Required work: Rewrite the items from the start through the line containing "Action: click(x=95, y=29)", replacing "icon" with "symbol" and leaving everything else as it is.

Data records:
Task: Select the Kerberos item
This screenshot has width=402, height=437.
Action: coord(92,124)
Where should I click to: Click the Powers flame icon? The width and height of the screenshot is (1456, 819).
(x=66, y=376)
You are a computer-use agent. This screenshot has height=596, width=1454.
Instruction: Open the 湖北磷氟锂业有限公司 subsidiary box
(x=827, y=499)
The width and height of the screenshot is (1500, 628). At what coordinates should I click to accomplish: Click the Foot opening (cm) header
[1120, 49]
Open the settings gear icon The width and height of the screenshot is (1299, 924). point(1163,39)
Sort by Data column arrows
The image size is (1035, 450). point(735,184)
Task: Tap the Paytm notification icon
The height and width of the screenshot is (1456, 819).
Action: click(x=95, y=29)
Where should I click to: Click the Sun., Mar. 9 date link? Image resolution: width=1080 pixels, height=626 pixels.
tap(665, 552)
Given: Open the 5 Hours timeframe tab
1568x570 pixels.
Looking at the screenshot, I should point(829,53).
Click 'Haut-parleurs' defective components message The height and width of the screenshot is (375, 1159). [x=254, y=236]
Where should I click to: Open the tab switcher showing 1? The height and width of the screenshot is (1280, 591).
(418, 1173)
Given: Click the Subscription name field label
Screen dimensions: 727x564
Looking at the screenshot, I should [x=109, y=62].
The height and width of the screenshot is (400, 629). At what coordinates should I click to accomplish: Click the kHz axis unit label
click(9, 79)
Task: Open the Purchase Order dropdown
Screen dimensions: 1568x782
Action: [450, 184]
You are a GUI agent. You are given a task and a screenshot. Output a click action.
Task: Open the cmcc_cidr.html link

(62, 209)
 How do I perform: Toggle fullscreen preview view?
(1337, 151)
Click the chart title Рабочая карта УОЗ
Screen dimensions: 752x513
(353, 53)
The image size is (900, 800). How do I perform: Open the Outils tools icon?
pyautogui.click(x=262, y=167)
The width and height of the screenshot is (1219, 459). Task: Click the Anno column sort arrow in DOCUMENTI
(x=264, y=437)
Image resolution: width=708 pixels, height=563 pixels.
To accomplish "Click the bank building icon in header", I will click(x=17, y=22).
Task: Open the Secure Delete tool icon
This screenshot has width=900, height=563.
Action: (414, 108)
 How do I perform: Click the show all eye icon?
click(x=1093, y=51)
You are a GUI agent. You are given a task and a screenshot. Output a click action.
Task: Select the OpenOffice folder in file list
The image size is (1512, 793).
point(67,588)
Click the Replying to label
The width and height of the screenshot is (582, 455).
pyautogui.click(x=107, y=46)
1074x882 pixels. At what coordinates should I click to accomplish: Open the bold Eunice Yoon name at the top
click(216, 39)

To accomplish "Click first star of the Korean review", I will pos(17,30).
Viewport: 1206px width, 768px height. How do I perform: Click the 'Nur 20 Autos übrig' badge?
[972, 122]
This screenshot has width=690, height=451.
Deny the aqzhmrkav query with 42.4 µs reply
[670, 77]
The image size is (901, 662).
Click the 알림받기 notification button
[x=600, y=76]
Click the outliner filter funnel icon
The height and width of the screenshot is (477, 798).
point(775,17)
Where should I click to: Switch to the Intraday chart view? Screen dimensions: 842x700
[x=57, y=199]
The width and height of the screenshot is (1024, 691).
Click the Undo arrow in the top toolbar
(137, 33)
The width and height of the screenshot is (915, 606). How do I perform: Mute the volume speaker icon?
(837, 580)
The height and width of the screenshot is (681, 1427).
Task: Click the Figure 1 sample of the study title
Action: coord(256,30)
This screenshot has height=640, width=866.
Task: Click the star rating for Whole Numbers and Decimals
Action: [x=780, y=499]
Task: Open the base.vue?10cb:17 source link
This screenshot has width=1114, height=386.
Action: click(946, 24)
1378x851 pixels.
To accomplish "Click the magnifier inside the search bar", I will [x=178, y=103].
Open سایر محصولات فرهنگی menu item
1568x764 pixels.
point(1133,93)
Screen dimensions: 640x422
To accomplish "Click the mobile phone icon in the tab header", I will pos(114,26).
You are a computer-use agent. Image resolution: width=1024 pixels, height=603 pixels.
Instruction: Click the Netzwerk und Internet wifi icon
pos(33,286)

Solution:
Task: Select the Kerberos item
This screenshot has width=402, height=437.
Action: coord(92,124)
Where should I click to: Click the Powers flame symbol? The width and height of the screenshot is (1456, 819).
(x=66, y=376)
You are a computer-use agent. This screenshot has height=596, width=1454.
Instruction: Open the 湖北磷氟锂业有限公司 subsidiary box
(x=827, y=499)
The width and height of the screenshot is (1500, 628). At what coordinates should I click to accomplish: Click the Foot opening (cm) header
[1120, 49]
Open the settings gear symbol The width and height of the screenshot is (1299, 924). point(1163,39)
Sort by Data column arrows
The image size is (1035, 450). point(735,184)
Task: Tap the Paytm notification symbol
The height and width of the screenshot is (1456, 819).
Action: click(x=95, y=29)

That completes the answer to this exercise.